Who are we? Is there a difference between who we truly are at the core of our beings and the image that we present to the world? Or are these various versions of ourselves simply illusions?
The Starz Network original series Power, from creator Courtney Kemp Agboh explores all of these issues. The series surrounds the life of James “Ghost” St. Patrick as he attempts to leave the street life behind him in search of a legitimate enterprise. Ghost is fractured, literally split between two different worlds. He straddles the line between his new “legitimate” nightclub Truth where he presents himself as James, and the street empire that he’s operated for years under the pseudonym Ghost.
At first reflection the character seems to operate in the very same vein as The Wire’s Stinger Bell (you’ll see some familiar faces from The Wire throughout the season.). And yet, the characters aren’t the same, not by a long shot. Unlike Stringer, Ghost has become very skilled at hiding who he is, almost to a fault. He desperately yearns to be James, the man who made it big in New York City. He wants a legacy that he can show off to the world, something that he can be handed down to his children. He’s exhausted, motivated by fear. He realizes that there is only a matter of time before he’s either locked up or killed and he has children to consider. Unable to reconcile that image with himself, he seeks asylum within the walls of legitimacy, or more literally within Truth.
One of the true brilliances of the show is the juxtaposition between both worlds that Ghost operates within. When Ghost is first introduced to the audience, we see him navigating his way through the club; making sure things are running smoothly. Shortly thereafter, he is pulled into the alleyway to handle some issues with his street business. All too quickly we see James’ legitimate business persona shatter and Ghost is swiftly revealed.
From the get go, it’s obvious that the strain of the street life is wearing thin on Ghost. Truth is supposed to be his way out, a way for him to be accepted as a true member of society. However, what we want for ourselves and what others want for us (especially when it affects them) is not always one in the same, as is the case for James.
Ghost’s best friend and business partner Tommy, as well as his wife Tasha resist this new James. Like The Wire’s Avon Barksdale, Tommy scoffs at the idea of being truly legitimate. He sees Truth only as a way to clean the drug money, not as a retirement plan in itself. The street life is all that Tommy knows; the only white boy in a predominantly Black environment; Tommy thrives on the chaos and violence. (For all you Gladiators my best friend refers to Tommy as the hood Cyrus Bean.) Tommy’s whiteness is interesting in the fact that it makes him visible, he stands out. It may actually be what causes he and Ghost’s operation to be exposed.
Likewise, Ghost’s wife Tasha is finding it extremely difficult to grapple with his new persona, James. In the not so distant past she seemed to truly have been his partner. However, following the opening of Truth, Ghost seems to be slipping out of her grasp. Refusing to lay down and assume the role of long suffering wife, she desperately tries to retain his interest. Like Ghost, she teeters between two lines. She’s both the young girl from the hood enamored by the giant that is Ghost as well as the nearly polished housewife, Mrs. St. Patrick; a role that she’s not quite comfortable with. One thing is clear, Tasha is not to be subdued, and mistaking her for the sole purposes of eye- candy would be a grave mistake.

----------

*Exercise tasks:*
a) Reproduce every line of the listing below verbatim, omitting the pictures.
b) Write a continuation of the review of the series Power, picking up right after its last sentence.

[Stored records]
----------

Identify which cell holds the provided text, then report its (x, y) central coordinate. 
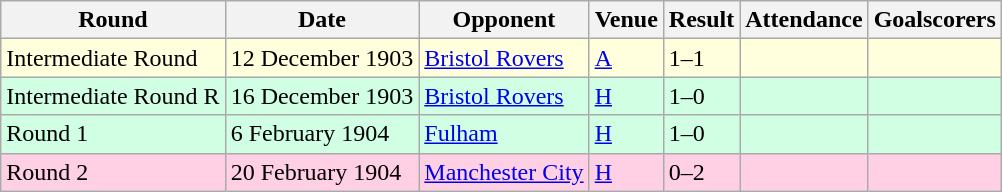
Result (701, 20)
Opponent (504, 20)
A (626, 58)
Round 2 (113, 172)
Round (113, 20)
1–1 (701, 58)
Venue (626, 20)
Attendance (804, 20)
16 December 1903 (322, 96)
6 February 1904 (322, 134)
20 February 1904 (322, 172)
12 December 1903 (322, 58)
Intermediate Round R (113, 96)
Intermediate Round (113, 58)
Fulham (504, 134)
0–2 (701, 172)
Goalscorers (934, 20)
Round 1 (113, 134)
Manchester City (504, 172)
Date (322, 20)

----------

*Task results:*
a)
Identify which cell holds the provided text, then report its (x, y) central coordinate. 
Result (701, 20)
Opponent (504, 20)
A (626, 58)
Round 2 (113, 172)
Round (113, 20)
1–1 (701, 58)
Venue (626, 20)
Attendance (804, 20)
16 December 1903 (322, 96)
6 February 1904 (322, 134)
20 February 1904 (322, 172)
12 December 1903 (322, 58)
Intermediate Round R (113, 96)
Intermediate Round (113, 58)
Fulham (504, 134)
0–2 (701, 172)
Goalscorers (934, 20)
Round 1 (113, 134)
Manchester City (504, 172)
Date (322, 20)

b)
Ghost’s already complex life is made even more complicated by two things. This first is that he and Tommy’s street business is under attack, which literally brings their operations to a halt. As Ghost tries to leave the street life behind, Tommy is left with the majority of the dirty work and tough decision-making. He constantly puts his neck on the line, while Ghost festers in distractions. The continuous conflicts between the pair aggravate their already strained relationship.
Ghost’s second complication is Angela, his high school sweetheart who left him behind for better opportunities. To Angela, Ghost is Jamie, the boy she once loved. Angela knows nothing of Ghost’s illegitimate dealings. Instead, she sees him as the owner of Truth in his business suits. To her, he represents the man she always knew he could be. He revels in the fact that she seems him for who he wants to be. But as Tommy declares, “Angela was trouble then, and she’s trouble now.”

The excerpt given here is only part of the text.